SOURCE
In addition, the tile body 1 may be a light-transmissive tile body such as a tempered glass tile body or a polycarbonate tile body, and is not specifically limited herein.

Furthermore, the photovoltaic cell layer 2 may be disposed on the concave side surface of the tile body 1 by means of gluing adhesion, or may also be fixed onto the concave side surface of the tile body 1 by a screwed connection structure or a snap-fit structure, which is not specifically limited herein. When the photovoltaic cell layer 2 is disposed on the concave side surface of the tile body 1 by gluing adhesion, optionally, the photovoltaic cell layer 2 may be adhered to and cover the concave side surface of the tile body 1 by a spot-like adhesive, a linear adhesive, or a whole layer of a first adhesive layer 4, which is not specifically limited herein. In the present embodiment, optionally, as shown in FIG. 2, the photovoltaic cell layer 2 is adhered to and covers the concave side surface of the tile body 1 by a whole layer of the first adhesive layer 4. In this way, the connection between the photovoltaic cell layer 2 and the tile body 1 has higher strength, and the first adhesive layer 4 can effectively block a gap between the photovoltaic cell layer 2 and the tile body 1, to prevent impurities from intruding into the gap and affecting the power generation efficiency and service life of the tile.

GIVEN EXERCISE 1
Answer these about the tile passage:
(a) Which two materials are given as examples of a light-transmissive tile body?
(b) Apart from gluing adhesion, what two structures can fix the photovoltaic layer onto the tile body?
(c) In the embodiment shown in FIG. 2, what adheres the photovoltaic layer to the tile body?
GIVEN EXERCISE 2
Does each statement agree with the tile passage? Answer yes or no, quoting the words that decide it.
(a) The photovoltaic layer is placed on the convex side surface of the tile body.
(b) The first adhesive layer 4 can block a gap between the photovoltaic layer and the tile body.
(c) The tile body must be made of tempered glass.
GIVEN EXERCISE 3
Carry on the tile passage, starting after its final sentence.
The items have no connection to the tile passage.

DATA RECORDS
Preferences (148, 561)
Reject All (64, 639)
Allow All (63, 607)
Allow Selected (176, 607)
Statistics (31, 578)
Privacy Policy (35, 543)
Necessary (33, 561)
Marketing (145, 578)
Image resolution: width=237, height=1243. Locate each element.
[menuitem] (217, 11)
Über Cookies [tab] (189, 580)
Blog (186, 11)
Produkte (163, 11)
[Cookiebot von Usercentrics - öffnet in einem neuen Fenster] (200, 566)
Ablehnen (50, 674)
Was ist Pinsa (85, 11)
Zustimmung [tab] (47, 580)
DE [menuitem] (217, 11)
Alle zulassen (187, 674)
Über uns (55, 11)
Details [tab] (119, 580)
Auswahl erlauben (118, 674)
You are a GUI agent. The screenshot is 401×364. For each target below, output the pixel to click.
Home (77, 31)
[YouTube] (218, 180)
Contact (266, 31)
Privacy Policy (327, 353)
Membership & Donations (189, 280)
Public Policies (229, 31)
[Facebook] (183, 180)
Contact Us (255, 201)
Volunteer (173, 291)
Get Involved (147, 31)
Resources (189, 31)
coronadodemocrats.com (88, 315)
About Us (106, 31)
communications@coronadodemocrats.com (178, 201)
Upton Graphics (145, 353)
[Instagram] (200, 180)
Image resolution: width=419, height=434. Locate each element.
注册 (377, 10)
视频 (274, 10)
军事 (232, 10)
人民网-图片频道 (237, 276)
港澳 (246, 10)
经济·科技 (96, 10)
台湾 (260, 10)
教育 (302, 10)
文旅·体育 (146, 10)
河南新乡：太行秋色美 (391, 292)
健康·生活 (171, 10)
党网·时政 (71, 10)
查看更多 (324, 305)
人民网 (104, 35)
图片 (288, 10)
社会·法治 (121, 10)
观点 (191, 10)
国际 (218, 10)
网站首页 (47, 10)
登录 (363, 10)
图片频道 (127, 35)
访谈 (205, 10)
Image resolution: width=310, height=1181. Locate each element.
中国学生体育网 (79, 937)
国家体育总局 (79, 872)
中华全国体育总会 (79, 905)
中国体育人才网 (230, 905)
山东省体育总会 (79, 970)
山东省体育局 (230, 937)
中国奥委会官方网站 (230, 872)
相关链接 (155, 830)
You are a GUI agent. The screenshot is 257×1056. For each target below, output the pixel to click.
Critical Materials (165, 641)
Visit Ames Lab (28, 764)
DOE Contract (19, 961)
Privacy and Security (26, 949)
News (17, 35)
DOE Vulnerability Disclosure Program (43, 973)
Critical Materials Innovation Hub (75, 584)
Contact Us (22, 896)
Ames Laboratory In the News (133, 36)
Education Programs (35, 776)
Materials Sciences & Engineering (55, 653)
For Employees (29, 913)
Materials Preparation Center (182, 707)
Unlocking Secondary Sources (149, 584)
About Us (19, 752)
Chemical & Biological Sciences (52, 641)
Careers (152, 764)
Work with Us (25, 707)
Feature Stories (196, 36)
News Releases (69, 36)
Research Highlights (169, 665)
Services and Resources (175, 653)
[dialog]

EXERCISE ANSWER 1
(a) Tempered glass and polycarbonate.
(b) A screwed connection structure or a snap-fit structure.
(c) A whole layer of the first adhesive layer 4.

EXERCISE ANSWER 2
(a) No: "disposed on the concave side surface of the tile body 1"
(b) Yes: "the first adhesive layer 4 can effectively block a gap between the photovoltaic cell layer 2 and the tile body 1"
(c) No: "may be a light-transmissive tile body such as a tempered glass tile body or a polycarbonate tile body, and is not specifically limited herein"

EXERCISE ANSWER 3
Further, the photovoltaic cell layer 2 may be either a flexible photovoltaic cell layer or a rigid photovoltaic cell layer, and is not specifically limited herein. However, in order to facilitate the attachment of the photovoltaic cell layer 2 onto the concave side surface of the tile body 1, optionally, the photovoltaic cell layer 2 is a flexible photovoltaic cell layer. The flexible photovoltaic cell layer is freely bendable to adapt to the curvature of the concave side surface of the tile body 1, thereby facilitating the operation of attaching the photovoltaic cell layer 2 to the concave side surface of the tile body 1. Of course, it is also possible that the photovoltaic cell layer 2 is formed directly on the concave side surface of the tile body 1.

In the embodiments shown in FIG. 1 to FIG. 5, optionally, the flexible photovoltaic cell layer 2 is a thin film solar cell. The thin film solar cell is a commonly-used flexible photovoltaic cell, and thus is easy to implement.

In order to encapsulate the photovoltaic cell layer 2, optionally, as shown in FIG. 2, the tile further comprises a back plate 6, with the back plate 6 covering and being fixed onto a side surface of the photovoltaic cell layer 2 away from the tile body 1. In this way, the photovoltaic cell layer 2 is encapsulated by the back plate 6, to avoid direct contact of water or dust with the photovoltaic cell layer 2 which would affect the lifetime of the photovoltaic cell layer 2.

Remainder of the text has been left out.